Vemos la lluvia pero no la sentimos en la piel hasta que nos moja, observamos el sol pero notamos que existe de verdad cuando su calor entibia nuestro cuerpo, miramos el rostro de personas desconocidas y nos resulta difícil imaginar que cada uno de ellas posee amores, sueños, dificultades, trabas, enojos, alegrías y proyectos tan parecidos a los nuestros, que podríamos intercambiarlos al cruzarnos y seguir nuestras vidas sin darnos cuenta del trueque hasta mucho tiempo después.

Alguien ha dicho que donde más nos parecemos los seres humanos, es precisamente en lo que creemos diferenciarnos, en lo que suponemos tenemos de únicos y auténticos, de santos o demonios, de héroes o malvados. Tal parece ser nuestra humana naturaleza y vaya a saber por que nos sorprende a veces nuestro habitante interior insistiendo en hacernos creer que somos exclusivos e irrepetibles.

Y así vamos construyendo nuestra historia, pretendiendo saber quienes somos sin percibir que ignoramos muchos aspectos importantes de nuestra mismidad, y hasta la memoria es tan selectiva que nos hace recordar cosas diferentes cada vez que acudimos a ella, porque en cada rememoración la modificamos con algún nuevo condimento, y con el paso de los años el pasado suele lucir completamente distorsionado.

La memoria debe formarse con los pequeños instantes de conciencia plena que como un destello se nos enciende muy de vez en cuando, y será por esto que algunas situaciones que no han sido relevantes en nuestras vidas, se mantienen frescas en el recuerdo a través de los años y nos evocan no solo la propia situación, sino las sensaciones, emociones, olores y adornos que la componen, regresando a nosotros el momento pasado con toda su carga sentimental; y por el contrario, solemos olvidar con facilidad cosas verdaderamente significativas.

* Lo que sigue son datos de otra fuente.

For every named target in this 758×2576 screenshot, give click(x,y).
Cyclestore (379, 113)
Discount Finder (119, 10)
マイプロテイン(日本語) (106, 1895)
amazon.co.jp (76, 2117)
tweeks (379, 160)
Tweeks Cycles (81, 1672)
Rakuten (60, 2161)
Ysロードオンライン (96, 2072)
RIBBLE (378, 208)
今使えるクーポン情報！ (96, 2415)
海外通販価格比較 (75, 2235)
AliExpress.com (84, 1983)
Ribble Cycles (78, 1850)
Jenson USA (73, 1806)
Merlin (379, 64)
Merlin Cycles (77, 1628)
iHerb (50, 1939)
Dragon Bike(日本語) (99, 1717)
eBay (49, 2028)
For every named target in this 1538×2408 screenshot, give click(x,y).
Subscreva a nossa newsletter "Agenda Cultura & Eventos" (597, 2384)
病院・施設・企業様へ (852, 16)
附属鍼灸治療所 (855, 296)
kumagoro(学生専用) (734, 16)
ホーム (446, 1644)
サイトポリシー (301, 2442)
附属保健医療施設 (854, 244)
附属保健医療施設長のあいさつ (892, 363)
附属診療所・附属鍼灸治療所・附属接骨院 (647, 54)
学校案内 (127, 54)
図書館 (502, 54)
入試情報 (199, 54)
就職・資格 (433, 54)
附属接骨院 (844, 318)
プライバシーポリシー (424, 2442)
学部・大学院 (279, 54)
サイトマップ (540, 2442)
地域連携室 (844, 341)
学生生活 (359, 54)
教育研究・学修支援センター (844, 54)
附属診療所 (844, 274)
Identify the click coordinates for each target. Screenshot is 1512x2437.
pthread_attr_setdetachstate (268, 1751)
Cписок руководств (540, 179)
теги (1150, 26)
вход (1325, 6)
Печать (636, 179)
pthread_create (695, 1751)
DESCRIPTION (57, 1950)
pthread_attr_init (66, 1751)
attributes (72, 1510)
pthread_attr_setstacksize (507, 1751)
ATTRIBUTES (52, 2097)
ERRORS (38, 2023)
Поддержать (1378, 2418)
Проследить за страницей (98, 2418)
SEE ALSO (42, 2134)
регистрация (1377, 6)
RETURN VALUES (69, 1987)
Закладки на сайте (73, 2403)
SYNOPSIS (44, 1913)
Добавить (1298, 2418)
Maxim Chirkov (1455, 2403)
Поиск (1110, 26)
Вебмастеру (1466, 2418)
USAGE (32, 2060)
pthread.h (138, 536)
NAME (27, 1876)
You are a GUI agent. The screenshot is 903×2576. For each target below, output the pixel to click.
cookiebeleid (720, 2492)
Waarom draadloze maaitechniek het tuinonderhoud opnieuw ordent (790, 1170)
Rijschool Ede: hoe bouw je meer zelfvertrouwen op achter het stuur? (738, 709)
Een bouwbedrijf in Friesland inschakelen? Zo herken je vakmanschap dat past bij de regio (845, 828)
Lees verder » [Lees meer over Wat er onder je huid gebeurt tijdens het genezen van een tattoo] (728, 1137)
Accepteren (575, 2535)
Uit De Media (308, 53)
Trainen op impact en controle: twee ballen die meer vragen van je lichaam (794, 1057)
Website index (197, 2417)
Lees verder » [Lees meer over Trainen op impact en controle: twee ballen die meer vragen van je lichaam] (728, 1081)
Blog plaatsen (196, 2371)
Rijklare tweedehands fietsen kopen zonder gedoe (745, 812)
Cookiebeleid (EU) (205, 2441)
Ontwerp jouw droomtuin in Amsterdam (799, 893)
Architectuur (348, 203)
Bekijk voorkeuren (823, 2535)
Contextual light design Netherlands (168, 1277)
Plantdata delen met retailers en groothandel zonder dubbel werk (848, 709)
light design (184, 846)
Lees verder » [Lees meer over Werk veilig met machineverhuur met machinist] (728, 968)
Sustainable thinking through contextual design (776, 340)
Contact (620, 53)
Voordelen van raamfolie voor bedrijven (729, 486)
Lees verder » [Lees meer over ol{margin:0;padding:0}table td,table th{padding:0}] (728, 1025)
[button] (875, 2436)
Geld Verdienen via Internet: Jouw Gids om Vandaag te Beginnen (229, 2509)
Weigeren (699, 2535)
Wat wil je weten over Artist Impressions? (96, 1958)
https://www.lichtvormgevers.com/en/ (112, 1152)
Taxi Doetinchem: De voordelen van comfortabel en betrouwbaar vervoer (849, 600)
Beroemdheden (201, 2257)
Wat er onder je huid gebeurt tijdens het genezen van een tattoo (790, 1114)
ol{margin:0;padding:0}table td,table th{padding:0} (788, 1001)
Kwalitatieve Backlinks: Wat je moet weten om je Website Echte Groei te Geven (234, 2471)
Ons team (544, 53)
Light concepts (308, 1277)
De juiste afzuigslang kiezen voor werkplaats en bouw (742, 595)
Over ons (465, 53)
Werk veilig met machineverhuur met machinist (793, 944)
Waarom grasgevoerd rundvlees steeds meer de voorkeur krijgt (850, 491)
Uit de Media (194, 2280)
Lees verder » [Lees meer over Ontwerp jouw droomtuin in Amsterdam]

Es decir, no es la importancia del hecho lo que se ha grabado en nuestra mente, sino el breve instante de conciencia que nos iluminó en ese momento.

Podríamos decir que nuestra memoria es equivalente al lapso que hemos sido concientes en la vida, y que el resto del tiempo lo transcurrimos en piloto automático, simulando que pensamos en lo que hacemos mientras actuamos la mayoría de las veces con nuestra cabeza en otro lugar, y todo eso mañana será ajeno a nuestros recuerdos porque en el fondo no lo hemos vivido, sólo lo transitamos como caminantes desorientados. En cierta manera también hay que reconocer que el olvido es sanador, si no supiéramos olvidar y perdonar, no soportaríamos la carga durante mucho tiempo.

Algo parecido sucede con las cosas que creemos saber, confundiéndonos con las que en su mayoría sólo conocemos, porque entre conocer y saber existe una gran diferencia: Conocemos aquello a lo que hemos tenido alcance, acceso o contacto por cualquier vía, y podemos intelectualmente luego describir y trasmitir, incluso con mucha precisión.

En cambio Saber, sabemos únicamente lo que somos capaces de hacer. La sabiduría incluye el conocimiento y la acción, y es lo que distingue a los sabios de los eruditos, a los maestros espirituales de los simuladores y falsos profetas, a los líderes de los jefes, a los estadistas de los políticos, y a los seres solidarios de los que viven  sólo para sí mismos.

Pero hay algo que siempre delata la diferencia, y es la mirada. Es lo que nos permite conocer al otro de verdad, porque las palabras, los gestos y las sonrisas son fácilmente simulables, generalmente fingidas y exageradas en quienes prometen paraísos y bienestar eterno a sus seguidores. Sólo así reconocemos a los hombres sabios, en sus miradas profundas, directas y sinceras, sostenidas sin recelo y de frente al ojo ajeno, y por supuesto, en sus enseñanzas mediante el ejemplo, la coherencia y la acción.

Pareciera sutil la diferencia entre saber y conocer, pero conocemos mucho y sabemos poco, y sólo el saber le otorga sentido a la vida pues nos permite construir nuestro Legado, esa huella que dejaremos como justificativo suficiente de haber estado en este mundo.